Go through the material and pull out every line with the string "agent" in it.
(Beginning of PROVIDED RECORDS)
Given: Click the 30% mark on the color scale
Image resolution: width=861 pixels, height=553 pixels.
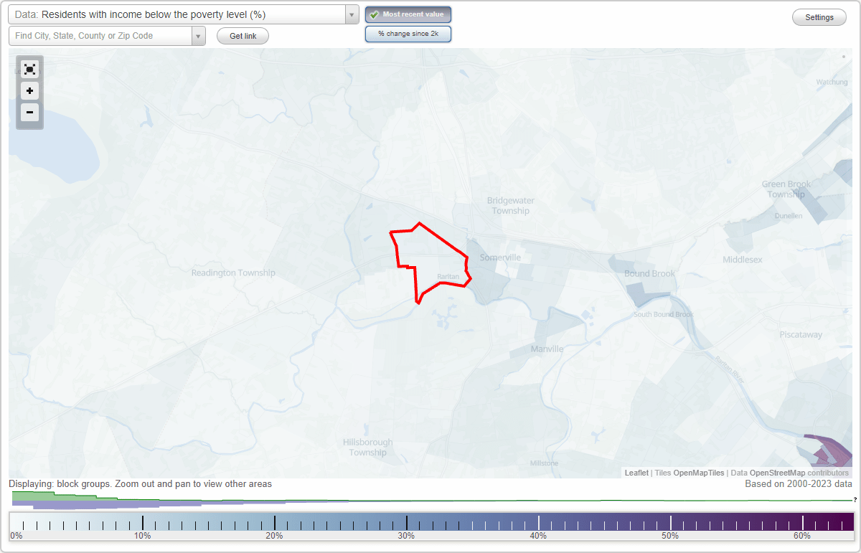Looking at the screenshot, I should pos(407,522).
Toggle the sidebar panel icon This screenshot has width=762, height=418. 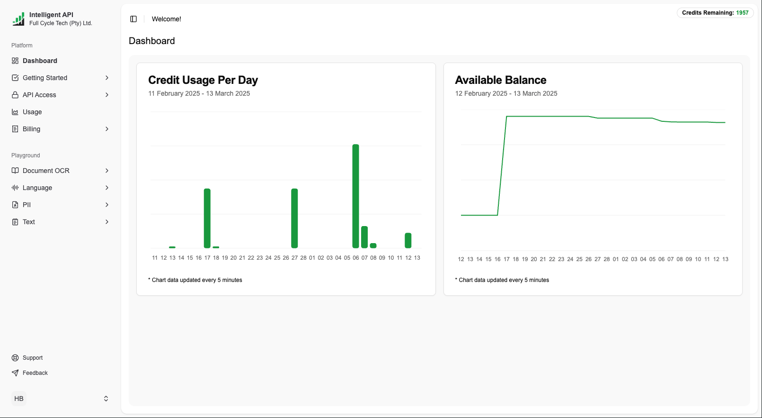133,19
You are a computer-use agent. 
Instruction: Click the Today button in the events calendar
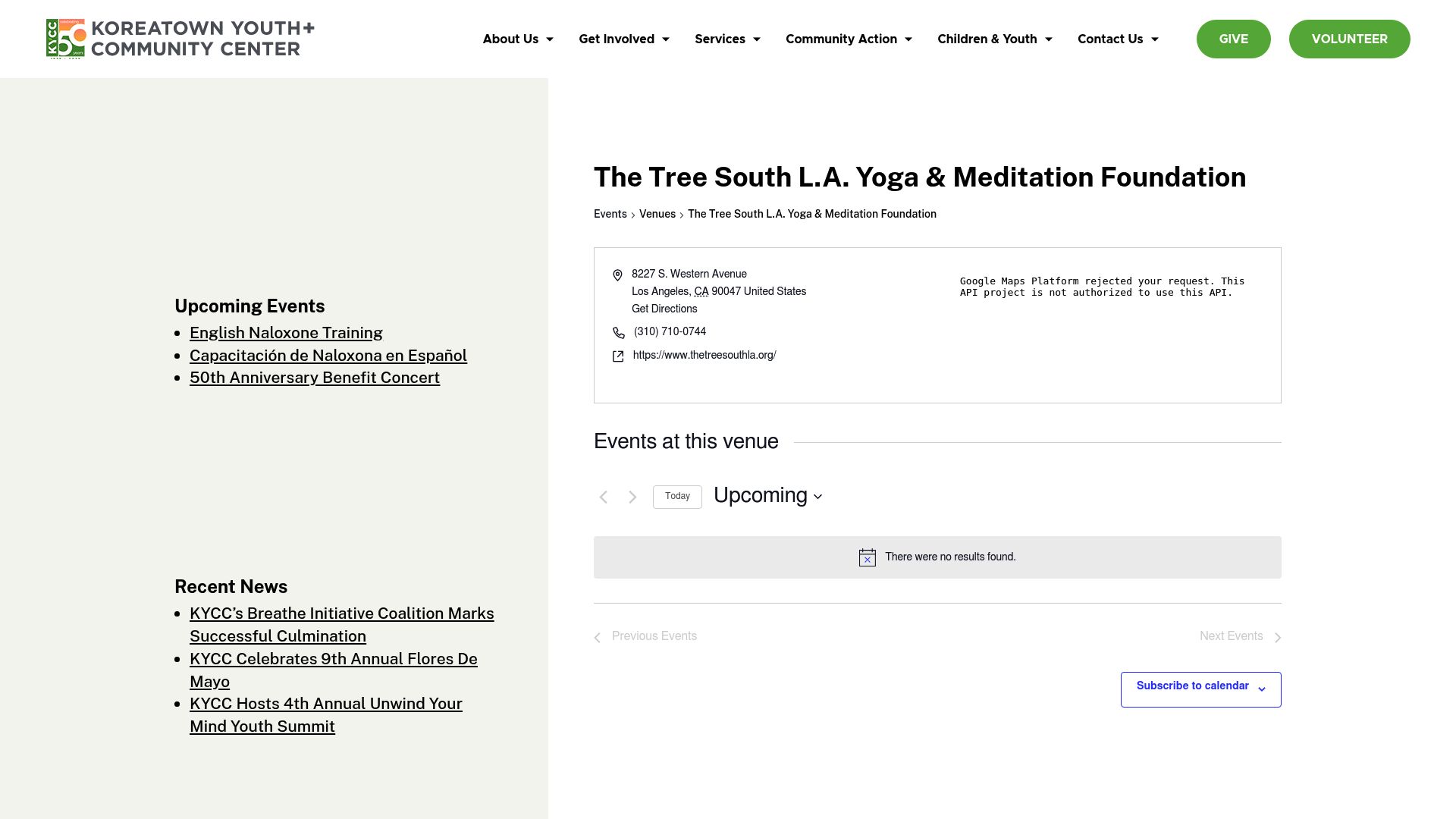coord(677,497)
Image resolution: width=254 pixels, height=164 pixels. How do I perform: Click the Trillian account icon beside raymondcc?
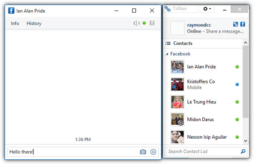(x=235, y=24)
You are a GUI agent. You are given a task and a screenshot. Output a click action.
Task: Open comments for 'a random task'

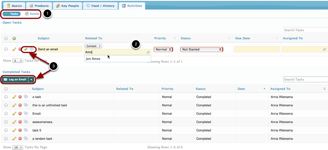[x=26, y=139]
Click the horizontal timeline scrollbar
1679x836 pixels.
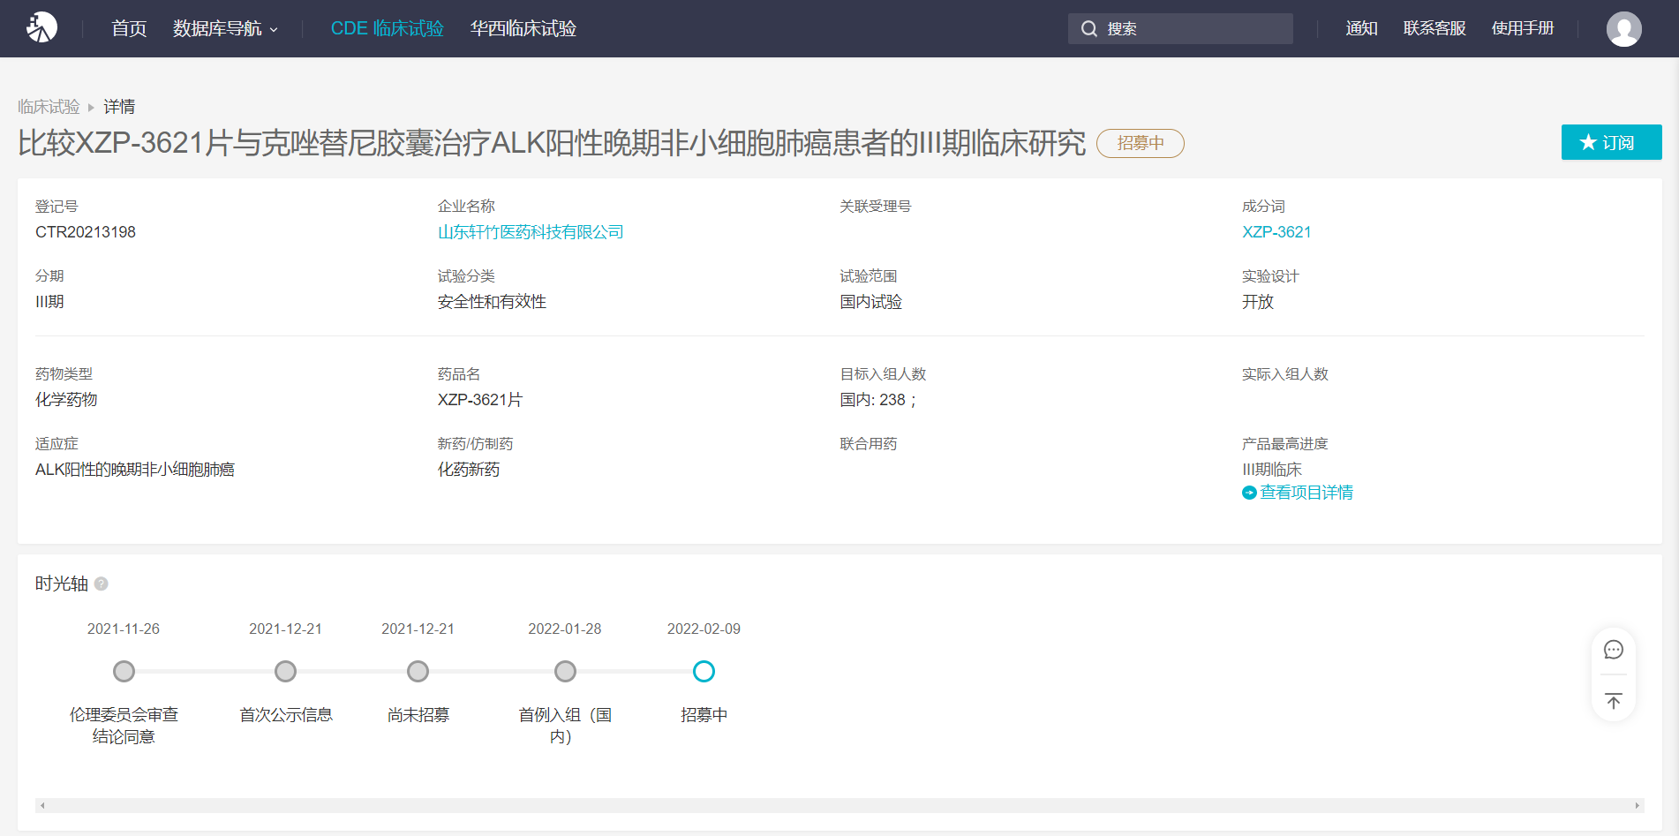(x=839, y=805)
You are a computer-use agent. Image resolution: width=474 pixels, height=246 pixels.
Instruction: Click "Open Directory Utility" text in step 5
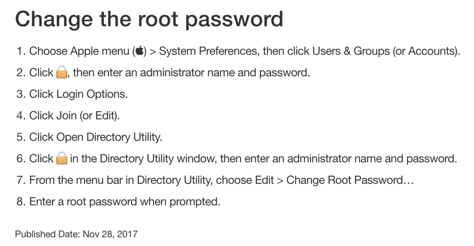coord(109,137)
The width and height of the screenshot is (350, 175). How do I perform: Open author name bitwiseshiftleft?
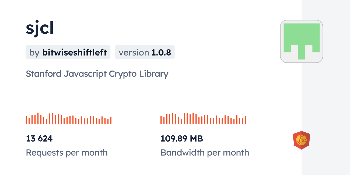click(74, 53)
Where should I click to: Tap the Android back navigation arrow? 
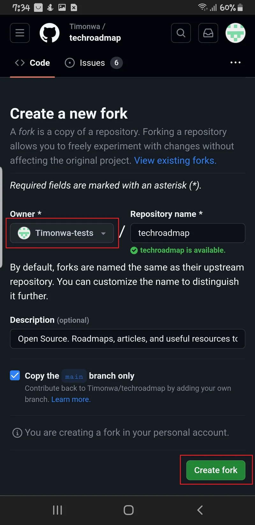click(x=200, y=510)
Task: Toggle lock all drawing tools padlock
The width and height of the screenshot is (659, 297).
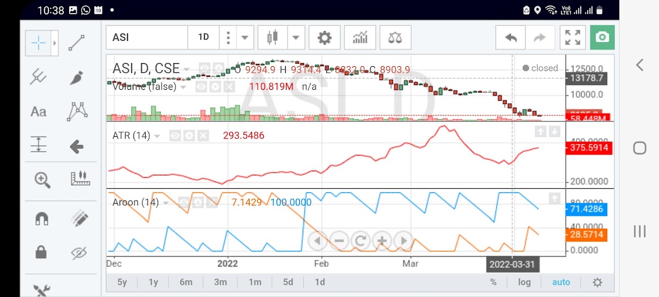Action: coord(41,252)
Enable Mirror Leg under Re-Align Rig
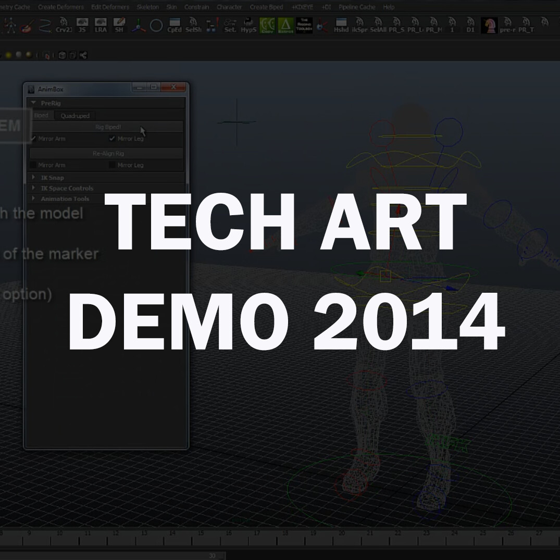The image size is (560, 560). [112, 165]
(End of PROVIDED RECORDS)
- SOLUTION FOR THIS PROBLEM -
You are a computer-use agent. 
You are a GUI agent. You are given a task and a screenshot. Output a click action.
You are a computer-use agent. Image resolution: width=474 pixels, height=246 pixels.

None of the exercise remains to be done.